We were driving through a little town when I noticed a poster for a concert by a group I'd never heard of called The Easy Club.

"Mixes Scottish music traditions with the swinging sound of the Hot Club de France!" said the slogan.

"Take their phone number," said Neil.

"Better still – I'll take the poster," I said, and jumped out of the car to do so.

"Vandals!" cried an old man, waving a walking stick at me. "Coming up here and taking our property! Bloody Sassenachs!"

I reflected after we escaped that you could never have had such an experience in England, and I'm thinking music, not racism. "Blends the sounds of English music with the hot swing of Django and Stephane!"? Excuse me. I don't think so.

In many countries, when you become a jazz musician, you have the option of using your own native sounds as part of your style. The Swedes have done it, operating on the border between folk and jazz, and so have the Poles, the Bulgarians and the Brazilians. The South Africans can do it. (Think of the haunting sounds of Abdullah Ibrahim. Think of Dudu Pukwana and Chris Macgregor, when they still remembered their township roots.) The French can do it, whether accordion-style or gypsy-style, which is why Django Reinhardt is the only guitarist in jazz whom the Americans venerate for doing things no American could ever do.

But what can an English jazz musician do? What native store of music have we got to turn to? Music hall? Northumbrian pipe music? Morris dancing? Please! The truth is that we sold out on our heritage years ago when we decided to buy American. We did a total blood transfusion on our music and went transatlantic. That way we could produce The Beatles and The Rolling Stones and all that mock-American stuff, and the French couldn't. Great. What we couldn't do any more was native stuff. We couldn't sound like us any more.

The one part of the UK where this wasn't true was Scotland. Scotland has never quite sold out. They have kept piping, and they have kept folk singing and fiddling, and they have kept Jimmy Shand and all his works, and even though it was a patchwork conservation scheme, it was enough. It was enough to ensure that music with a Scottish accent survived. I always thought that some Scottish jazz musicians, such as Sandy Brown and Bobby Wellins, unconsciously had a northern keening sound to them, but now the process is deliberate, and bandleaders like John Rae are cultivating their Scottish garden to produce haunting records such as Celtic Feet.

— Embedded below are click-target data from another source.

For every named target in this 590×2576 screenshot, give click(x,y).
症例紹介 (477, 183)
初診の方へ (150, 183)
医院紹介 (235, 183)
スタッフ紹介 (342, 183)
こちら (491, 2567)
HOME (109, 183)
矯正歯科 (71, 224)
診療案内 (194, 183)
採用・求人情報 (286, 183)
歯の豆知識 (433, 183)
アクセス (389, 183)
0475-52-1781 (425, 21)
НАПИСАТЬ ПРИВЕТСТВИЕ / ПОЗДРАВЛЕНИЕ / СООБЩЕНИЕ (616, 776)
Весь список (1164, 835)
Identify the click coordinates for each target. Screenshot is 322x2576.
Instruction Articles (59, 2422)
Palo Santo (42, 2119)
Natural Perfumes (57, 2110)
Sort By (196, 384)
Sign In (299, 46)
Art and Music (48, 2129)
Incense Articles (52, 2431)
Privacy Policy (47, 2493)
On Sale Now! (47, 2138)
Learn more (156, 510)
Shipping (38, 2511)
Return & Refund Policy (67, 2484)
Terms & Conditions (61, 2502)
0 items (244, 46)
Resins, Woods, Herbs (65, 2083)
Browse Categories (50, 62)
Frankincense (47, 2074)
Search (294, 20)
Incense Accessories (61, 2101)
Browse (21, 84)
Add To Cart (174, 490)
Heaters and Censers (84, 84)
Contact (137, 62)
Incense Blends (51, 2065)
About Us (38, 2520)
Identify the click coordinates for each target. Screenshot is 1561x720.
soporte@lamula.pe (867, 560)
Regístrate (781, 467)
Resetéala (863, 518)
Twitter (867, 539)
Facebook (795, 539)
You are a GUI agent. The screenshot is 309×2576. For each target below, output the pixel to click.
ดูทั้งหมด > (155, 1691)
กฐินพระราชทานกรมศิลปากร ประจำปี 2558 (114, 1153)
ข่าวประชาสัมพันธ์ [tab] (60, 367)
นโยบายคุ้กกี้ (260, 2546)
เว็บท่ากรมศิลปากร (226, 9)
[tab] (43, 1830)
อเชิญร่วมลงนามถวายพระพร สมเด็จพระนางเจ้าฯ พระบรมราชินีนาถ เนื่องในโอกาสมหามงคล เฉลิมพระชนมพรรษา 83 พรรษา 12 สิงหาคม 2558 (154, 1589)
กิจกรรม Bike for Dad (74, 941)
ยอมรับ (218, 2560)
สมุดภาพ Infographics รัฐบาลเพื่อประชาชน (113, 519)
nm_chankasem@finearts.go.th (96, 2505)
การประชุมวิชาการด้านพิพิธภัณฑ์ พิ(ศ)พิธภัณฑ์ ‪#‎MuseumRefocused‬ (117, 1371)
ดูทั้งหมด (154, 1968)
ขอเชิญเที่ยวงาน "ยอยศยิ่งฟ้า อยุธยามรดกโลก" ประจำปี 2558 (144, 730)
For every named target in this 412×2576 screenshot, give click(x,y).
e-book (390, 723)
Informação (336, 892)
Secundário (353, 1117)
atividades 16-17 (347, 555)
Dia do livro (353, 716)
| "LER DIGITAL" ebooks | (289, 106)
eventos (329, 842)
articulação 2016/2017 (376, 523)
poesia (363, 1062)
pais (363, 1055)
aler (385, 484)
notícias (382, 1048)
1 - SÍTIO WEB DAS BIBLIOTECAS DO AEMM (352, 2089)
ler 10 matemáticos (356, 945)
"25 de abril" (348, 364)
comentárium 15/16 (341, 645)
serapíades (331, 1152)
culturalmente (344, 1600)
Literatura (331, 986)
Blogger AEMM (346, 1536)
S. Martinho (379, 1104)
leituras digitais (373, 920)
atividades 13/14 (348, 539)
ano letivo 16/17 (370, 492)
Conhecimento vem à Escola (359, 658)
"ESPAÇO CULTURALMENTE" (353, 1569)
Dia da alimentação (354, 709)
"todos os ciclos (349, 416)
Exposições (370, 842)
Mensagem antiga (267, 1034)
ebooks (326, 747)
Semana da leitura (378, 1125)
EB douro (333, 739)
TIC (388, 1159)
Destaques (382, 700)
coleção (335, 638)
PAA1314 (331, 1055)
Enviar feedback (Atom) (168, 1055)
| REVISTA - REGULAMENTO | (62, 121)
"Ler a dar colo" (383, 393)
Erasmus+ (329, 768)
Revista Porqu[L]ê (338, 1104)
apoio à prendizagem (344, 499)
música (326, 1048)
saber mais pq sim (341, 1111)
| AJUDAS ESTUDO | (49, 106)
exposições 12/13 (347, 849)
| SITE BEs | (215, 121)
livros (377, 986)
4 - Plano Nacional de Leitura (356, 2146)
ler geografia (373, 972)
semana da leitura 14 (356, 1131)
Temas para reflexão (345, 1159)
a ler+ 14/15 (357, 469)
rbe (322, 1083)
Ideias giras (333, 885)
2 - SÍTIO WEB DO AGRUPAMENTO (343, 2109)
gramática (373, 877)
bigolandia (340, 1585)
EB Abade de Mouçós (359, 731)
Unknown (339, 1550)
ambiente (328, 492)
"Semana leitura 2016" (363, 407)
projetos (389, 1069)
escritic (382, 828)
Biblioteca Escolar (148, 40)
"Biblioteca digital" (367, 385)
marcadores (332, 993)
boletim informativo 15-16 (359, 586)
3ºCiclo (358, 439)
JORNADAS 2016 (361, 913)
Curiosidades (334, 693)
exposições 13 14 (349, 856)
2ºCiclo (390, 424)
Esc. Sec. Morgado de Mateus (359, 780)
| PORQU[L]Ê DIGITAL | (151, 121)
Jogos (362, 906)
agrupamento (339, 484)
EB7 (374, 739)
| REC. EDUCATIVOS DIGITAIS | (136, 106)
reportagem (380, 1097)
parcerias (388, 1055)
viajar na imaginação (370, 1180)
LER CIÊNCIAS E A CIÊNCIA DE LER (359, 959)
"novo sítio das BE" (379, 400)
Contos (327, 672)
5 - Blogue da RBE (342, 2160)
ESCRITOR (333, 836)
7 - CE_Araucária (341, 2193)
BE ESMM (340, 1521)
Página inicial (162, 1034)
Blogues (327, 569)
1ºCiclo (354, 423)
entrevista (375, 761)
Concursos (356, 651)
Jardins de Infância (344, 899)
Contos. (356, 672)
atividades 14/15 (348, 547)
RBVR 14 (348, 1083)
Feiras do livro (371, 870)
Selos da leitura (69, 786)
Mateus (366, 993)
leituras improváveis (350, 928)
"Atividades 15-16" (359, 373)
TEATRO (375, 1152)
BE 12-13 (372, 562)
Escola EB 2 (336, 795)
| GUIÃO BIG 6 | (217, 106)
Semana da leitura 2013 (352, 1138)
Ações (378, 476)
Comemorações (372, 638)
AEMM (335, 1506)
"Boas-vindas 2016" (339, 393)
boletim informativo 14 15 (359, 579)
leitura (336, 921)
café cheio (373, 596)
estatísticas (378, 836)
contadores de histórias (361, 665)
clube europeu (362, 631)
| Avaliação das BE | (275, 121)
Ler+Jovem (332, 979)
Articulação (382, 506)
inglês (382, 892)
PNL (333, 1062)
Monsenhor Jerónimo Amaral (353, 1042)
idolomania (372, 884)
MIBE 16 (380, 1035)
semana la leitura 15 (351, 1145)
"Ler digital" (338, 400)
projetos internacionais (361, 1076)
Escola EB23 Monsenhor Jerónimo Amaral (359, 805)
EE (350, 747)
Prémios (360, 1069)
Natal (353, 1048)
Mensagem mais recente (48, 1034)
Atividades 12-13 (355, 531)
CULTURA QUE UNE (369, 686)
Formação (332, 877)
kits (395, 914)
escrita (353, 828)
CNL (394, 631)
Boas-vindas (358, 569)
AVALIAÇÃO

Almost all the worthwhile stuff to be heard from the Scottish scene – people such as John Rae, Colin Steele, Brian Kellock etc – is on the Caber Music label, a new native growth run by the drummer Tom Bancroft, and just to show that Scottish music is not necessarily a solemn affair, you should have heard what he said on Radio 3 about their attempt to launch the new Caber CD by Brian Kellock in London. Well, obviously you didn't hear it, so here it is.

"... We did this launch at the Vortex in June, and we'd planned it weeks in advance so that John Fordham [big English critic] could come along, and all that, and we found out later on it was the same night that Max Roach [iconic black American drummer] was playing on the South Bank, and nobody came! None of the critics came! We thought it was a disaster! We'd spent all this money on getting two bands down – Celtic Feet, as well as Brian – we'd got a whisky sponsor, and nobody came!... But then what happened was that the Max Roach gig was a bit... I don't want to slag it off because I wasn't there, but apparently a bit BORING... and our gig was fantastic, and the word got out that everyone had gone to the wrong gig. "What was the Scottish gig like?" "Fantastic! AND they had whisky!"... We realised it was better to have nobody come to your gig and and wish they had, than if they'd actually come, so this huge buzz went round the London jazz village, and everyone was talking about Brian Kellock, and we'd known how fantastic he was for about 15 years up here... "

I have accepted no money from Caber Music. I just love what they're doing up in Scotland, and I wish more people knew about it. What? Their website? Oh, it's www.cabermusic.com. Good luck.